▶ **Written problem**:
Retype each line of the listing below as it stands.
───── Entries supplied ─────
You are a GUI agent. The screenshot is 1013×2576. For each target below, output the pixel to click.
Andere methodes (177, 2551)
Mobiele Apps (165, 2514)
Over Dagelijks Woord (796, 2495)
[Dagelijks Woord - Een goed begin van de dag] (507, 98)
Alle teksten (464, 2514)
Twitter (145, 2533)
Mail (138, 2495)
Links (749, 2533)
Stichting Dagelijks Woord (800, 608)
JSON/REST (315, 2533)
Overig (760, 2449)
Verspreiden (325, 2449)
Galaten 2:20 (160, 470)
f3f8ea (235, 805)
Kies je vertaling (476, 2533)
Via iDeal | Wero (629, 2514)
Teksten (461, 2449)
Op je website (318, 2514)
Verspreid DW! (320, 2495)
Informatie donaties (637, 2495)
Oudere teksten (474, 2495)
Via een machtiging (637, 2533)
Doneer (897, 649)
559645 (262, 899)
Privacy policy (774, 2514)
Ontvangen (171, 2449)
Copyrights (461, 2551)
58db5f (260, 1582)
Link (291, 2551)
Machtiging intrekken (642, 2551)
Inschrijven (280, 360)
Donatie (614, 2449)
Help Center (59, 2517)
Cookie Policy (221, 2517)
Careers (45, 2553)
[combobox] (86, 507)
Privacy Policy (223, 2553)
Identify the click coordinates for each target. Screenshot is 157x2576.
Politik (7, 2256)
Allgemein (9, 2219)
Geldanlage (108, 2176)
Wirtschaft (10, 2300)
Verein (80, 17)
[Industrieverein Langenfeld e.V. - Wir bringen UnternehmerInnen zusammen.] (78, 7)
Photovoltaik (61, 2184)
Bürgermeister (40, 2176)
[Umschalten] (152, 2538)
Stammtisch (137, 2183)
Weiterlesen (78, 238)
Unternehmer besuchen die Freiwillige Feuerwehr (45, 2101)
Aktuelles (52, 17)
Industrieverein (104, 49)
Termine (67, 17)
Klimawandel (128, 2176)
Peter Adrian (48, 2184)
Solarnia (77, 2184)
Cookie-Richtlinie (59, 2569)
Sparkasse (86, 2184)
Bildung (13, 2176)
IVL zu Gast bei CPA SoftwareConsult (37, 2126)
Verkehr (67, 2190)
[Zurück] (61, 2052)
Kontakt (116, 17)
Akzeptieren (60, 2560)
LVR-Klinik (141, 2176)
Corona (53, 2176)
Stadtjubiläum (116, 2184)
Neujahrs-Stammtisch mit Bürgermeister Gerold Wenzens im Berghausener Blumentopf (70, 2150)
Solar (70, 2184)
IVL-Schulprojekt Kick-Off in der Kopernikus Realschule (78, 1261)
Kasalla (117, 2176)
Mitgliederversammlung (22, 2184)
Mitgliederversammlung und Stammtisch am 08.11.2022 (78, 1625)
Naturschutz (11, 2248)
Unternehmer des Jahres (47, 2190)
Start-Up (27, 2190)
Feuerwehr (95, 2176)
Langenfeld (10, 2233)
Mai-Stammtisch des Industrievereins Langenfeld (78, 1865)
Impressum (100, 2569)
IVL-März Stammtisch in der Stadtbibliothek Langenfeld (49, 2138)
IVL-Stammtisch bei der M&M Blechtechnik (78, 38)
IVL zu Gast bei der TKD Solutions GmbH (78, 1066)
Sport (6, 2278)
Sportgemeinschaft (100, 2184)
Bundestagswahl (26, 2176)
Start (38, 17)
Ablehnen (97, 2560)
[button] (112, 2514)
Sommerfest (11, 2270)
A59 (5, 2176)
─────
▶ **Solution for this task**:
You are a GUI agent. The screenshot is 1013×2576. For each target below, output the pixel to click.
Andere methodes (177, 2551)
Mobiele Apps (165, 2514)
Over Dagelijks Woord (796, 2495)
[Dagelijks Woord - Een goed begin van de dag] (507, 98)
Alle teksten (464, 2514)
Twitter (145, 2533)
Mail (138, 2495)
Links (749, 2533)
Stichting Dagelijks Woord (800, 608)
JSON/REST (315, 2533)
Overig (760, 2449)
Verspreiden (325, 2449)
Galaten 2:20 (160, 470)
f3f8ea (235, 805)
Kies je vertaling (476, 2533)
Via iDeal | Wero (629, 2514)
Teksten (461, 2449)
Op je website (318, 2514)
Verspreid DW! (320, 2495)
Informatie donaties (637, 2495)
Oudere teksten (474, 2495)
Via een machtiging (637, 2533)
Doneer (897, 649)
559645 (262, 899)
Privacy policy (774, 2514)
Ontvangen (171, 2449)
Copyrights (461, 2551)
58db5f (260, 1582)
Link (291, 2551)
Machtiging intrekken (642, 2551)
Inschrijven (280, 360)
Donatie (614, 2449)
Help Center (59, 2517)
Cookie Policy (221, 2517)
Careers (45, 2553)
[combobox] (86, 507)
Privacy Policy (223, 2553)
Identify the click coordinates for each target. Screenshot is 157x2576.
Politik (7, 2256)
Allgemein (9, 2219)
Geldanlage (108, 2176)
Wirtschaft (10, 2300)
Verein (80, 17)
[Industrieverein Langenfeld e.V. - Wir bringen UnternehmerInnen zusammen.] (78, 7)
Photovoltaik (61, 2184)
Bürgermeister (40, 2176)
[Umschalten] (152, 2538)
Stammtisch (137, 2183)
Weiterlesen (78, 238)
Unternehmer besuchen die Freiwillige Feuerwehr (45, 2101)
Aktuelles (52, 17)
Industrieverein (104, 49)
Termine (67, 17)
Klimawandel (128, 2176)
Peter Adrian (48, 2184)
Solarnia (77, 2184)
Cookie-Richtlinie (59, 2569)
Sparkasse (86, 2184)
Bildung (13, 2176)
IVL zu Gast bei CPA SoftwareConsult (37, 2126)
Verkehr (67, 2190)
[Zurück] (61, 2052)
Kontakt (116, 17)
Akzeptieren (60, 2560)
LVR-Klinik (141, 2176)
Corona (53, 2176)
Stadtjubiläum (116, 2184)
Neujahrs-Stammtisch mit Bürgermeister Gerold Wenzens im Berghausener Blumentopf (70, 2150)
Solar (70, 2184)
IVL-Schulprojekt Kick-Off in der Kopernikus Realschule (78, 1261)
Kasalla (117, 2176)
Mitgliederversammlung (22, 2184)
Mitgliederversammlung und Stammtisch am 08.11.2022 (78, 1625)
Naturschutz (11, 2248)
Unternehmer des Jahres (47, 2190)
Start-Up (27, 2190)
Feuerwehr (95, 2176)
Langenfeld (10, 2233)
Mai-Stammtisch des Industrievereins Langenfeld (78, 1865)
Impressum (100, 2569)
IVL-März Stammtisch in der Stadtbibliothek Langenfeld (49, 2138)
IVL-Stammtisch bei der M&M Blechtechnik (78, 38)
IVL zu Gast bei der TKD Solutions GmbH (78, 1066)
Sport (6, 2278)
Sportgemeinschaft (100, 2184)
Bundestagswahl (26, 2176)
Start (38, 17)
Ablehnen (97, 2560)
[button] (112, 2514)
Sommerfest (11, 2270)
A59 (5, 2176)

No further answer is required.